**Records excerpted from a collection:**
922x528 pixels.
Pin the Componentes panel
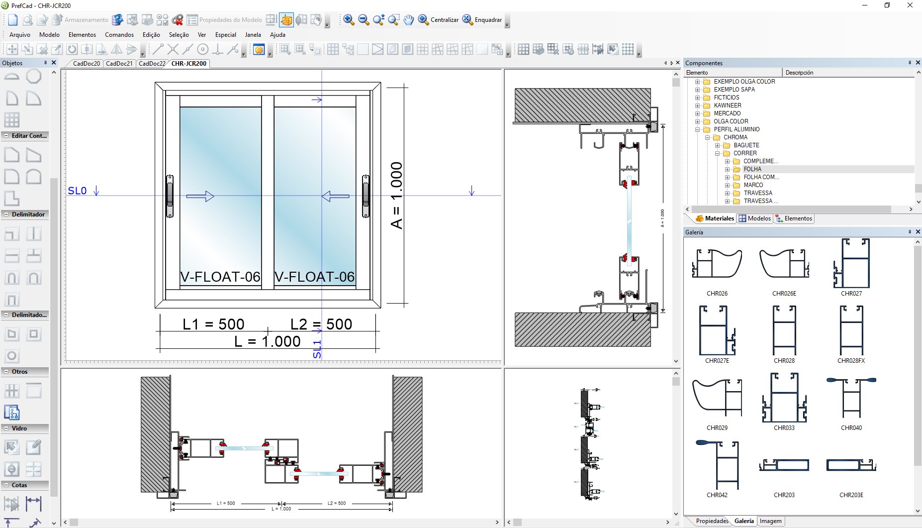tap(910, 63)
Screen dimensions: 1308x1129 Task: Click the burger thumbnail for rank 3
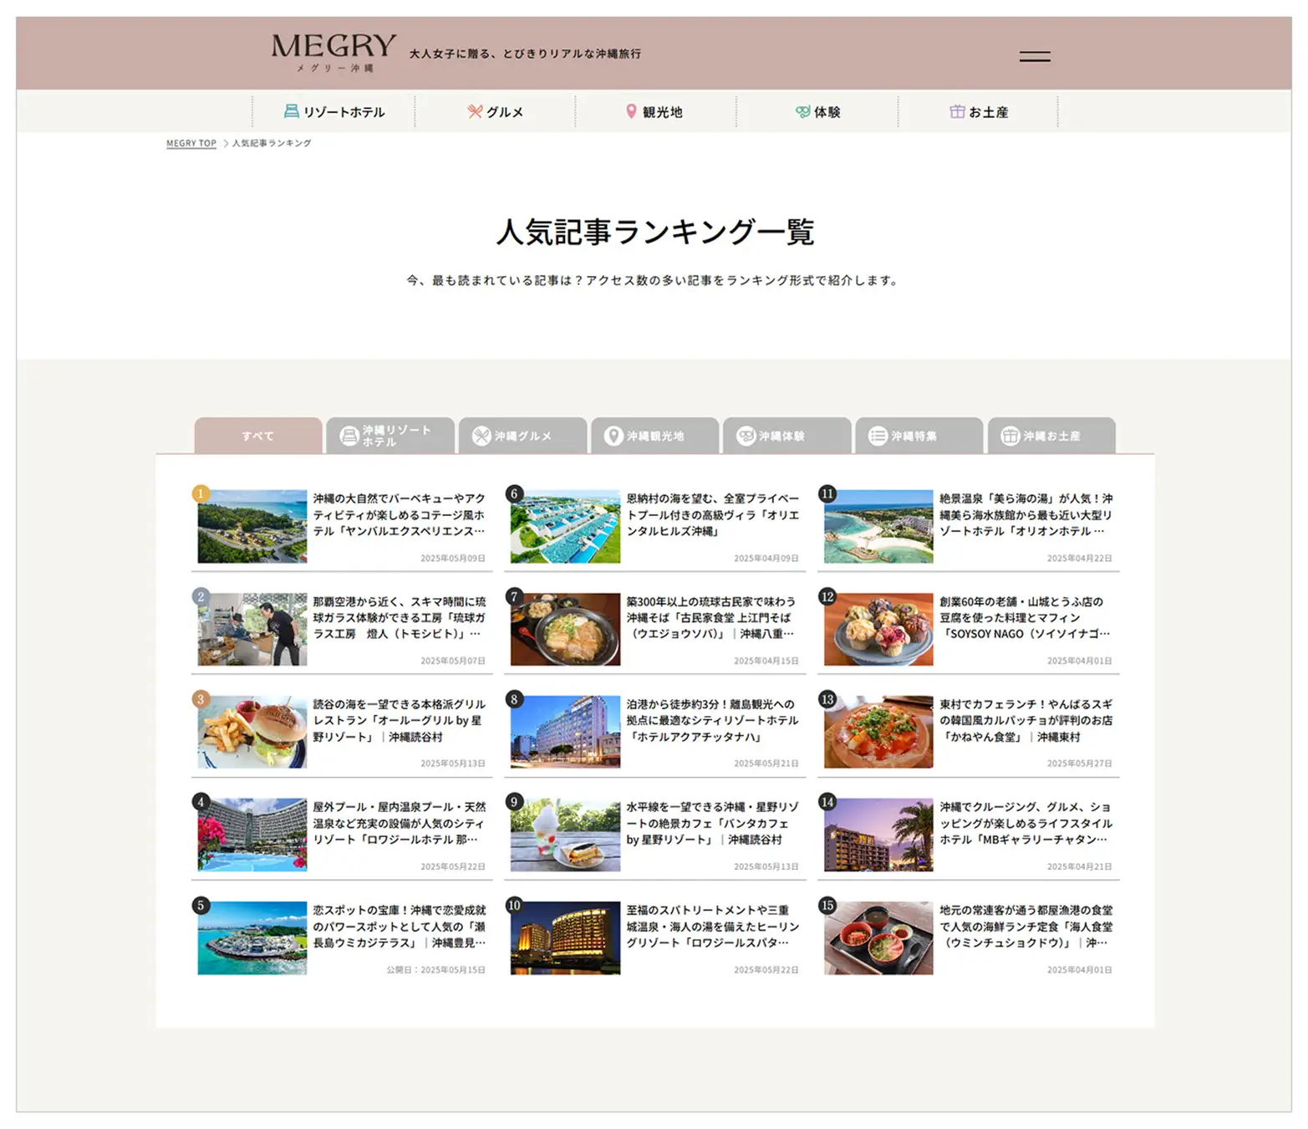point(252,732)
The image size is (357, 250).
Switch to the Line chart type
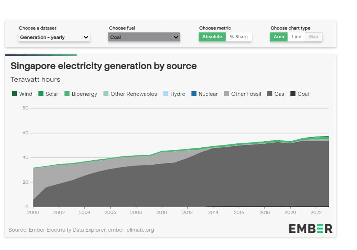pyautogui.click(x=297, y=37)
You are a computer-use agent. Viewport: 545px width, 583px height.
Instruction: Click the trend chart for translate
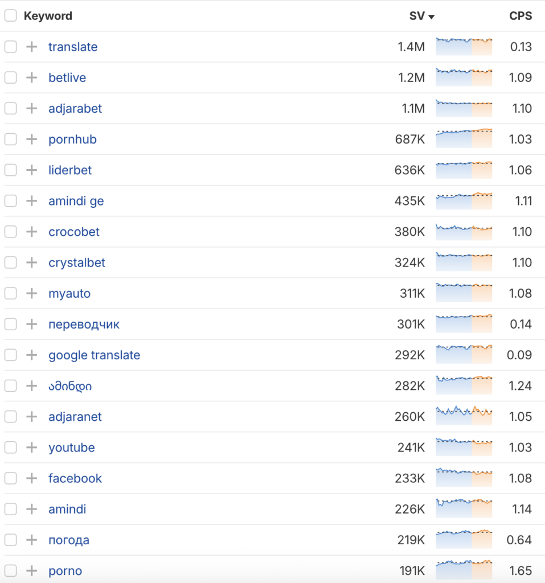tap(464, 46)
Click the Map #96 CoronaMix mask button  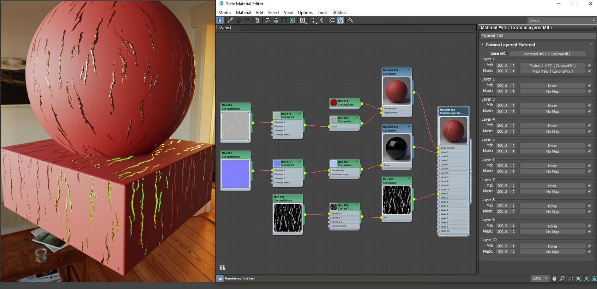click(x=552, y=71)
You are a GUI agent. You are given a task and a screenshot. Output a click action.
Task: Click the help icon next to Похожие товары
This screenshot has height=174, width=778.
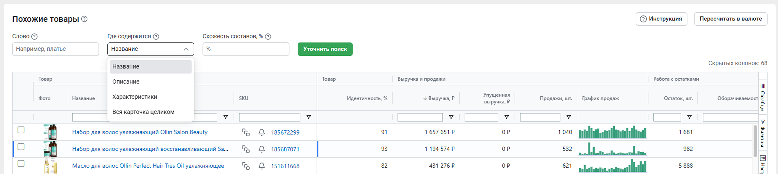pyautogui.click(x=85, y=19)
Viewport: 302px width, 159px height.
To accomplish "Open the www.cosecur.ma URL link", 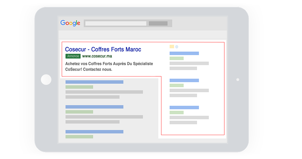I will click(97, 56).
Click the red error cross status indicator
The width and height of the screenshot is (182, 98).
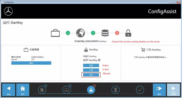(x=117, y=33)
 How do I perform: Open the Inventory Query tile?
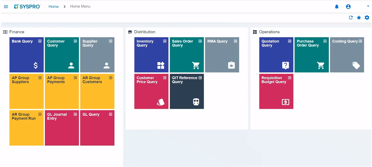click(x=151, y=55)
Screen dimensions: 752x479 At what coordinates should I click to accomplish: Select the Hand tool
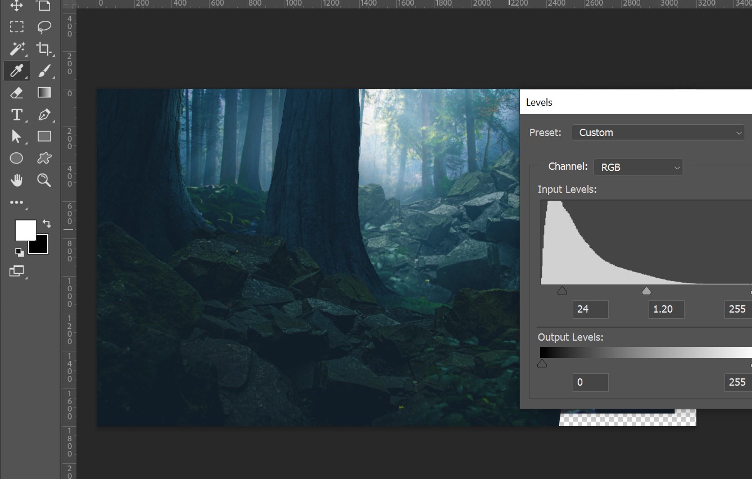[16, 180]
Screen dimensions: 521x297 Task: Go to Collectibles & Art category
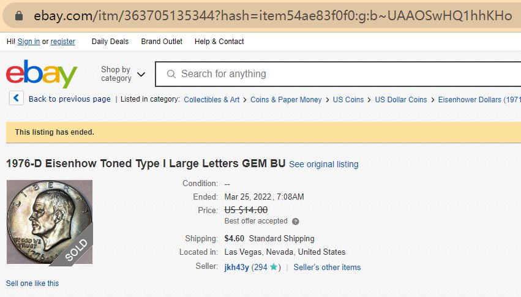click(x=211, y=99)
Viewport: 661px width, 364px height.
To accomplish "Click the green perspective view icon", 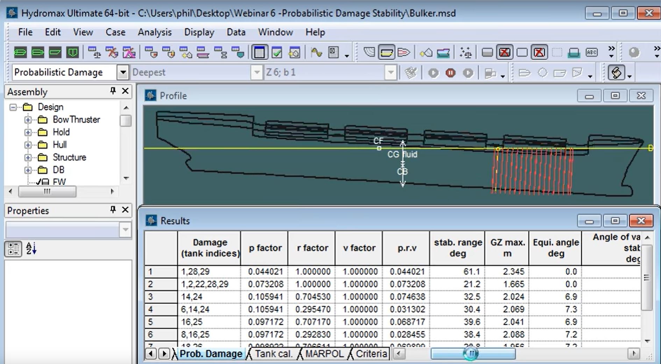I will [20, 53].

**Problem requirements:** Please go through the data above and copy every line that has the word "Viewport".

**Response for this exercise:**
You are a computer-use agent. Viewport: 545px width, 583px height.
Viewport: 302px width, 159px height.
Viewport: 661px width, 364px height.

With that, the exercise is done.